Task brief: Omitting the images, transcribe the records below exactly as they stand.

'''

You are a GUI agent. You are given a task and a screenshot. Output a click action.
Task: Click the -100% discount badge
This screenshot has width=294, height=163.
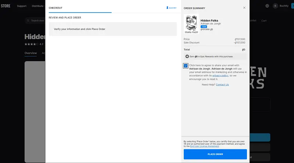pyautogui.click(x=204, y=27)
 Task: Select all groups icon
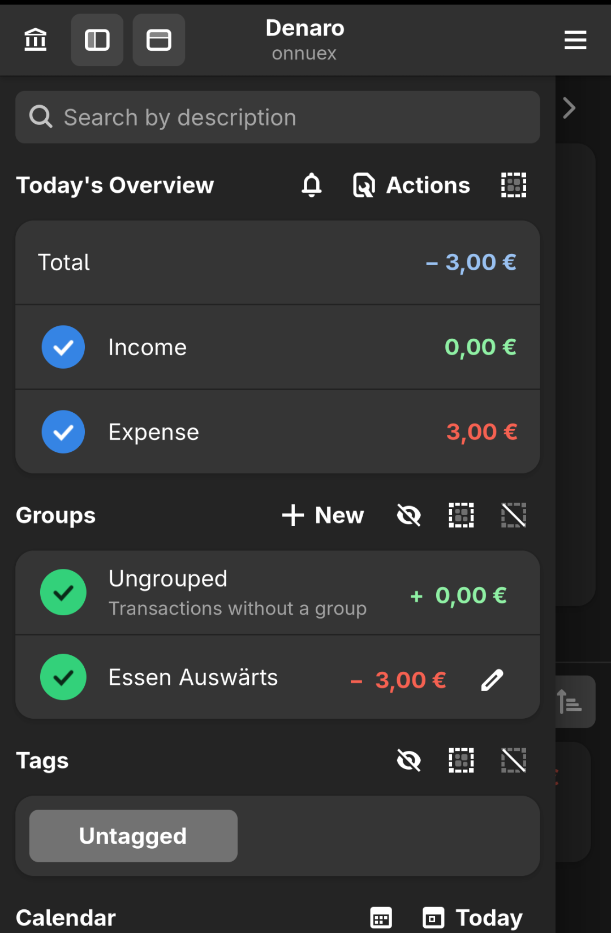461,515
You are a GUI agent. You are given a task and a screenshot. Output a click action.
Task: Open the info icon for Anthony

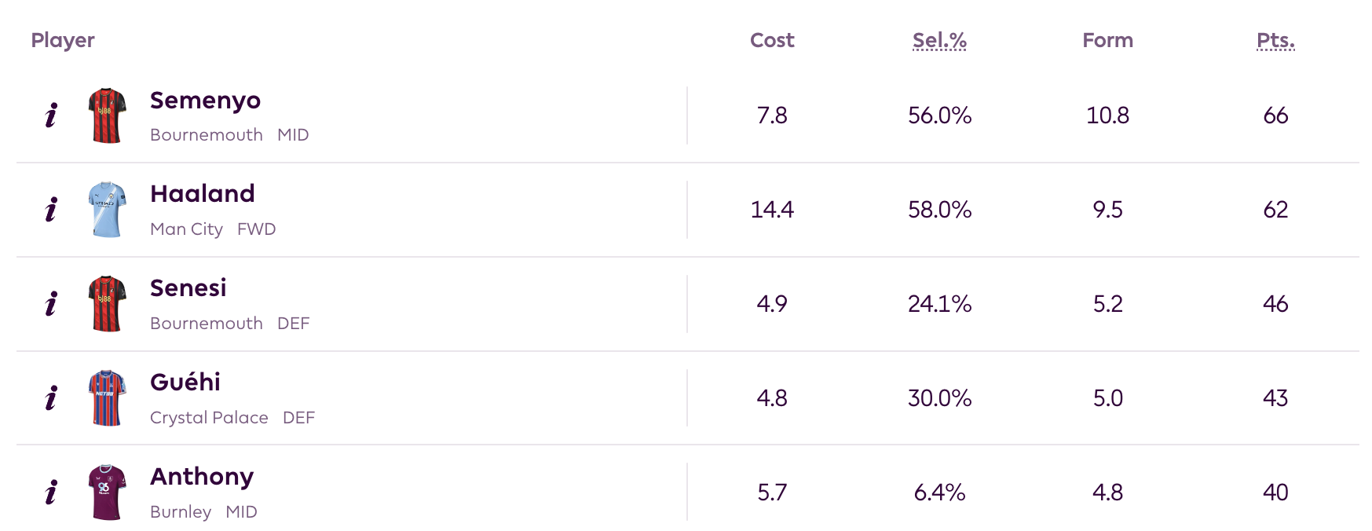tap(51, 493)
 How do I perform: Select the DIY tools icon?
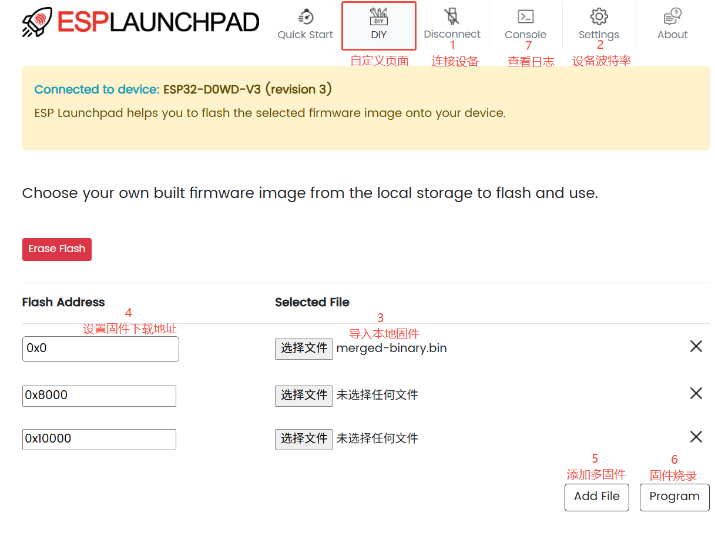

'''

Reply:
You are a GUI agent. You are given a task and a screenshot. Output a click action.
Task: Click the -100% discount badge
This screenshot has width=294, height=163.
pyautogui.click(x=204, y=27)
 Task: Select all groups icon
461,515
You are a GUI agent. You are given a task and a screenshot. Output a click action.
Task: Open the info icon for Anthony

tap(51, 493)
 How do I perform: Select the DIY tools icon?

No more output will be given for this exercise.